→ What to do: Copy out, precisely as given, the lines from the line with "Pomoc (352, 46)" to the end of the entries that follow.
BEGIN
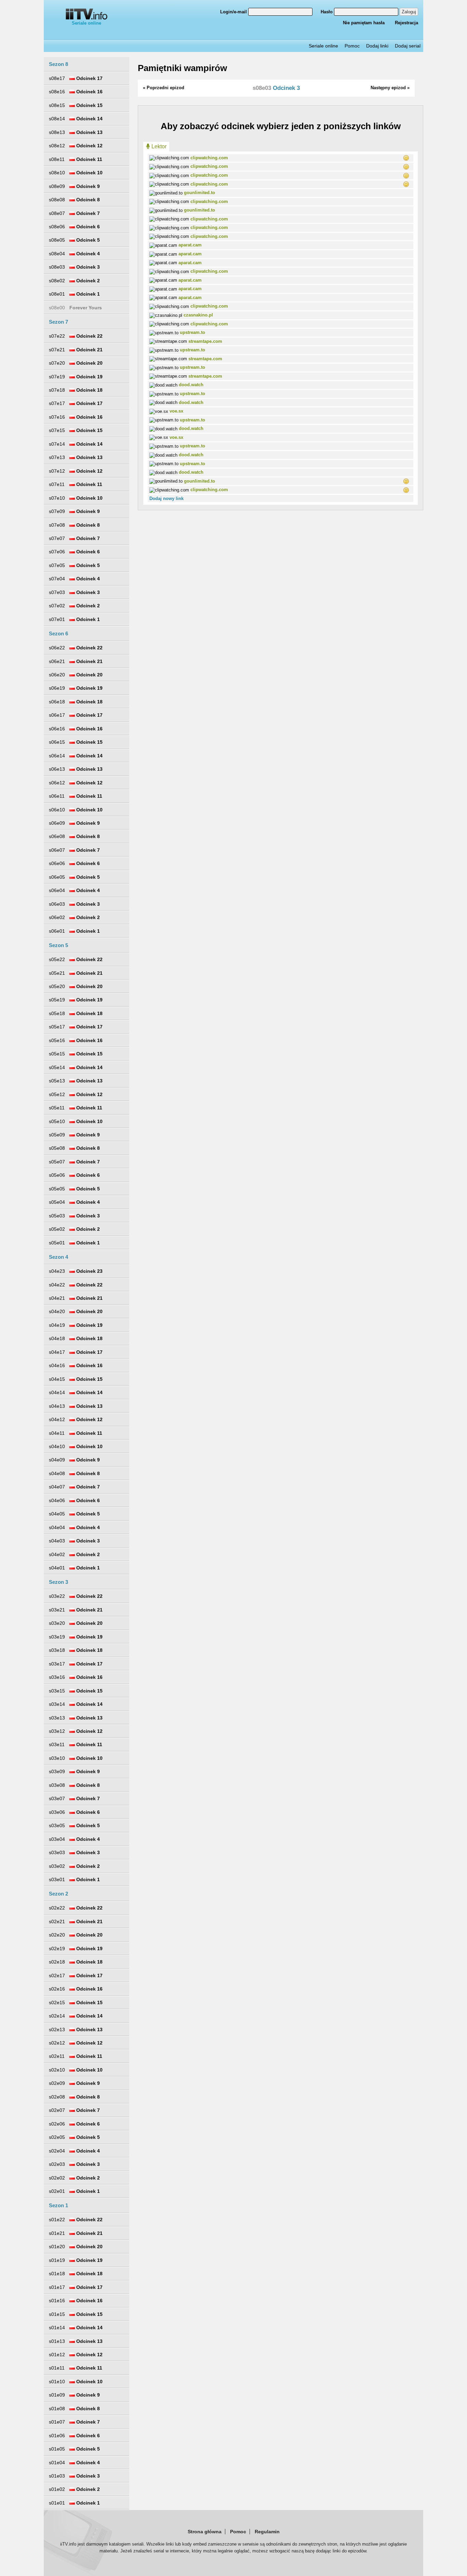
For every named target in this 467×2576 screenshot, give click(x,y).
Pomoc (352, 46)
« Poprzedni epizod (163, 87)
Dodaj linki (377, 46)
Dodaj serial (408, 46)
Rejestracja (406, 22)
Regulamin (267, 2531)
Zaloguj (409, 11)
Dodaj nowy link (166, 498)
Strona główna (205, 2531)
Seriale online (86, 23)
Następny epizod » (390, 87)
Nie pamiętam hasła (364, 22)
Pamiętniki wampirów (182, 68)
END
→ Answer for this exercise:
Pomoc (352, 46)
« Poprzedni epizod (163, 87)
Dodaj linki (377, 46)
Dodaj serial (408, 46)
Rejestracja (406, 22)
Regulamin (267, 2531)
Zaloguj (409, 11)
Dodaj nowy link (166, 498)
Strona główna (205, 2531)
Seriale online (86, 23)
Następny epizod » (390, 87)
Nie pamiętam hasła (364, 22)
Pamiętniki wampirów (182, 68)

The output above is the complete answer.